Recent Decisions Details
Recent Decisions | Lee County 2022 | Nassau County 2022 | Pasco County 2022Lee County 2022
(13) JANET MOKRIS vs. UNITED STATES OF AMERICA (United States District Court for the Middle District of Florida, Fort Myers Division)
County/Docket #/Judge: Lee / 2:20-cv-34 / John E. Steele
Plaintiff(s) Attorney(s): Bill B. Berke of Berke Law Firm, P.A., Cape Coral, FL; Roy D. Wasson of Wasson & Associates, Miami, FL
Defendant(s) Attorney(s): Chad C. Spraker of United States Attorney’s Office, Fort Myers, FL
Age/Sex/Occupation Of Plaintiff: 57 / F / n/a
Cause Of Injury: Negligence/Premises Liability/Federal Tort Claims Act/Slip and Fall on Water at Post Office Entrance. On Oct. 29, 2020, plaintiff Janet Mokris filed an amended complaint against defendant United States of America under the Federal Tort Claims Act. Plaintiff alleged that on May 26, 2018, she was walking into the post office at 4722 SE 17th Avenue in Cape Coral, FL, when she slipped and fell on water that was on the tile floor, injuring her left knee. Plaintiff alleged that defendant was negligent in allowing this dangerous condition to exist and in failing to warn of the dangerous condition. In her trial brief filed on Feb. 28, 2022, plaintiff claimed that there was no awning over the doorway, that the tile floor was wet, that the surveillance camera in the lobby had not been working for nearly 10 years, that the entryway rug was not flush with the doorway, and that there was no “WET” sign displayed. Plaintiff, who was 61 at the time she filed her trial brief, alleged that she required knee surgery following the incident and could not enjoy the activities of dancing, exercising, and gardening that she had done before her fall. She sought a total of $340,000 in damages: $7,247.40 for a Medicaid lien, $1,318.99 for out-of-pocket expenses, $291,433.61 in non-economic damages, and $40,000 for lost wages.

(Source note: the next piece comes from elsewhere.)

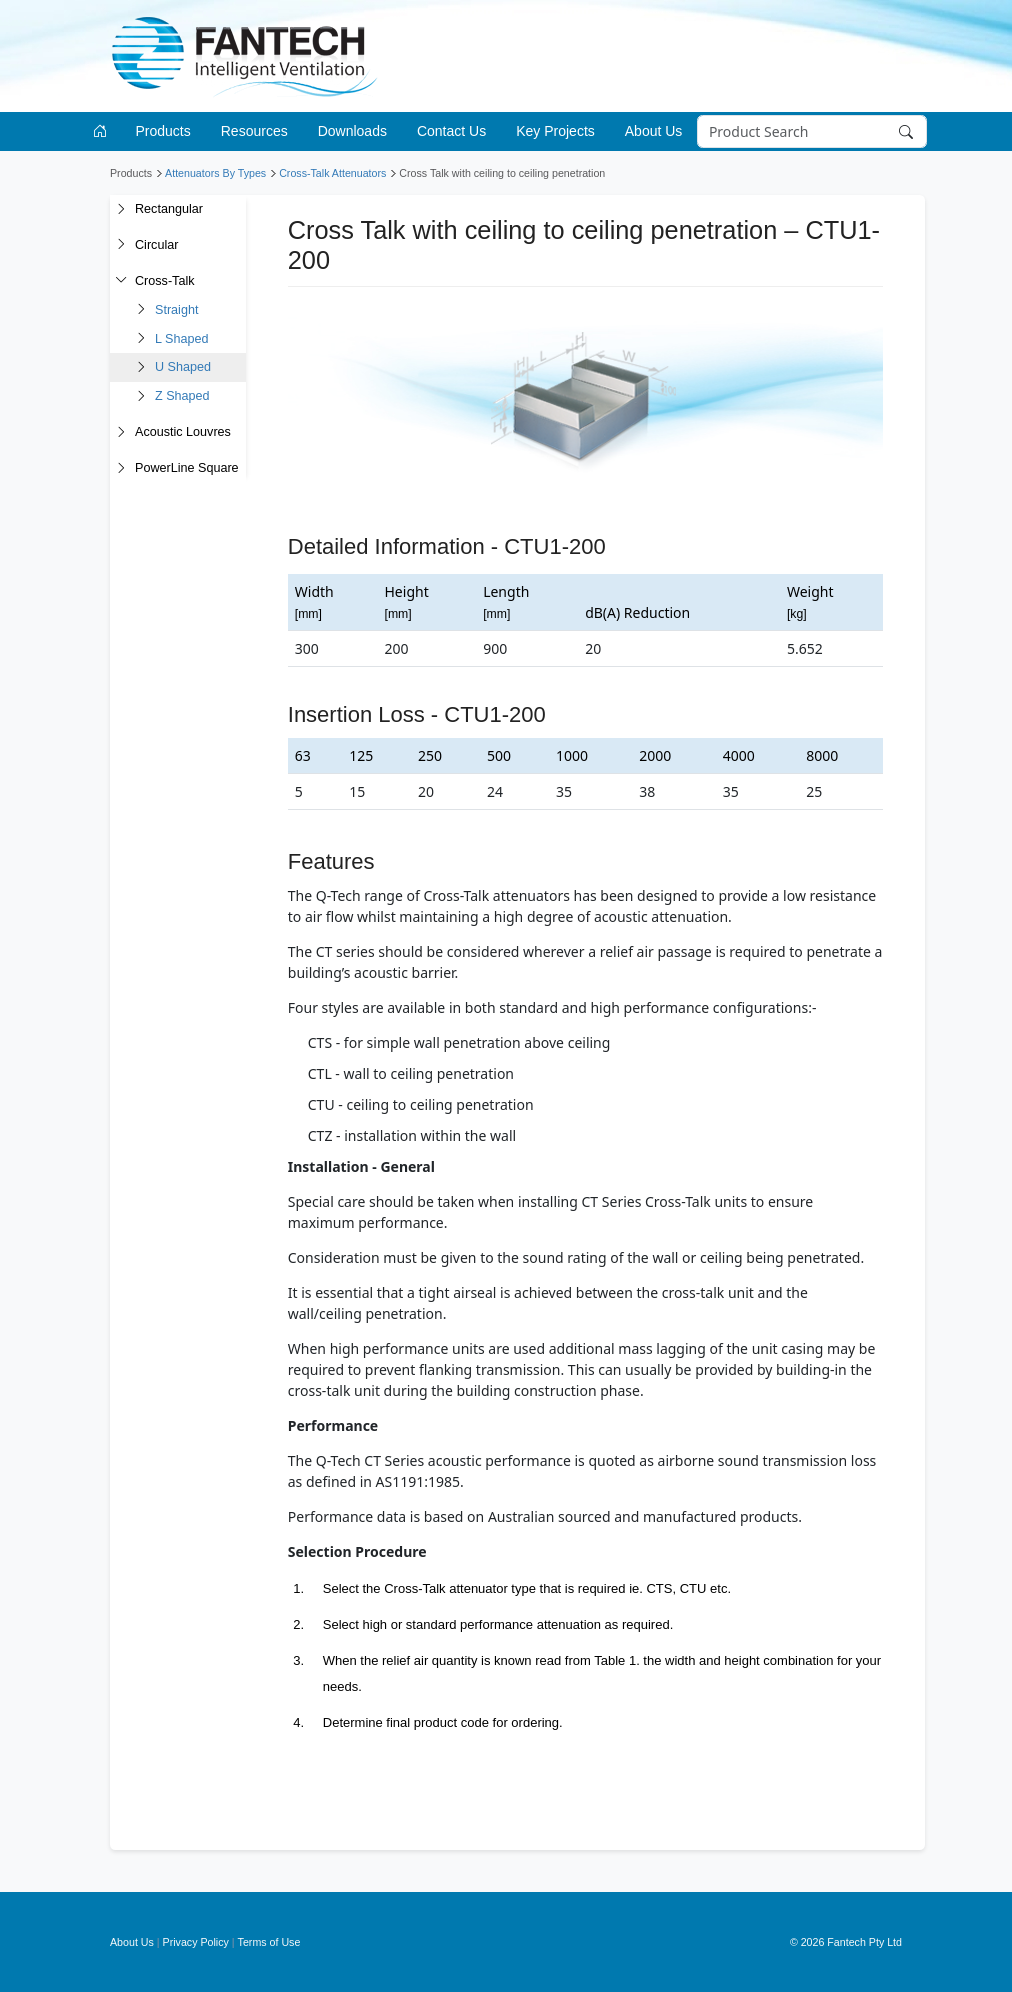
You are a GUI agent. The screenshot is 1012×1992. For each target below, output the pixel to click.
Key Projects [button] (555, 131)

Defendant contended that plaintiff could not show that it had constructive notice of the condition. Furthermore, it argued, plaintiff was wearing foam-soled sandals, which contributed to her fall, and the evidence did not support a finding that her injuries were permanent in nature and proximately caused by her fall. Moreover, defendant argued, the evidence did not support a claim of loss of earning capacity. Plaintiff had been working as a substitute teacher but was off for summer vacation after her injury. She had been laid off from an accounting job in May 2015. From November 2019 to March 2020, she worked as an accountant, but quit due to parking issues.

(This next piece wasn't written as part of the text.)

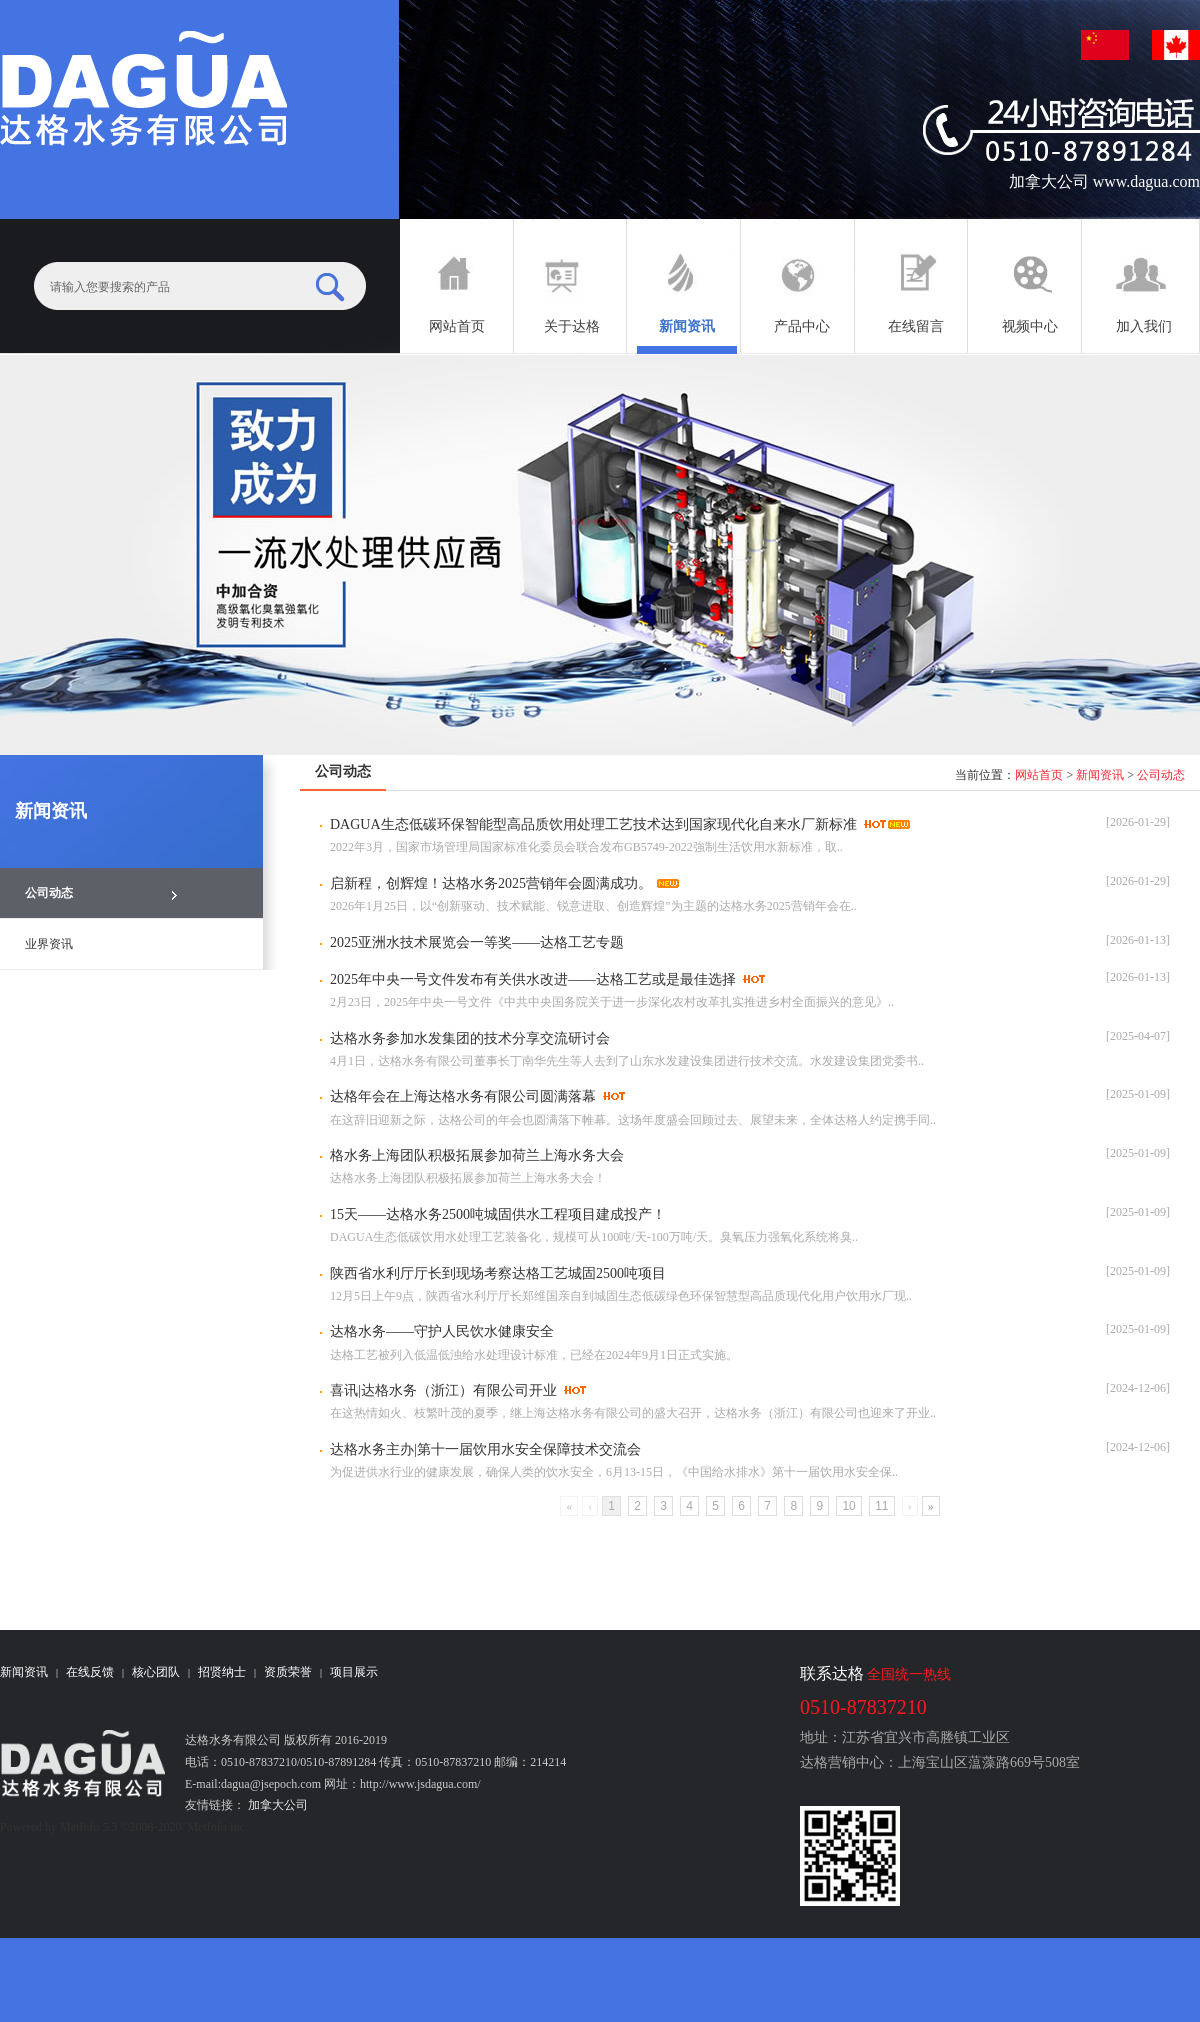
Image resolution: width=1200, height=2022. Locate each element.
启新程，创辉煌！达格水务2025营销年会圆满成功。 (491, 883)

The court held a bench trial.
Nature Of Injury: Knee injury; lost wages; pain and suffering.
Expert Witnesses:
Plaintiff's:
William J. Fischer, M.S., P.E., Civil Engineering, Punta Gorda, FL
Defendant's:
Victor Michael Marwin, M.D., Orthopedic Surgery, Canton, OH
Michael Shahnasarian, Ph.D., Vocational Rehabilitation, Tampa, FL
Judgment: $57,247.40 for Plaintiff on May 2, 2022 ($7,247.40 – medical expenses; $50,000 – noneconomic damages).
Editor’s Note: The court found that the evidence showed the existence of a dangerous condition in that the floor mat was 16 to 18 inches from the threshold, leaving the floor tiles uncovered, the floor tiles were wet, and there was no “wet floor” or other warning sign posted. Furthermore, the court found, defendant had at least constructive notice of the dangerous condition and should have remedied it. As for causation, the court found that plaintiff had proven that her fall caused her fracture and her medial meniscus tear, but not her chondromalacia, which was more likely caused by her age. The court rejected defendant’s argument that plaintiff had created a foreseeable zone of risk by wearing flip-flops, which were commonly worn in Florida.
As for damages, the $7,247.40 plaintiff claimed in medical expenses was undisputed, but plaintiff had not presented any evidence as to her out-of-pocket expenses. The court found that plaintiff had not proven lost wages, as she made more after her fall than before it, and she presented no evidence that she had to decline substitute teaching work or that she was unable to seek out accounting work. Indeed, she found employment as a seasonal cashier shortly after her fall. Finally, the court stated, $50,000 was a reasonable amount for non-economic damages, as plaintiff had suffered pain during and after the accident and was limited in some of the more active hobbies that she had enjoyed before the fall, such as dancing and ice skating.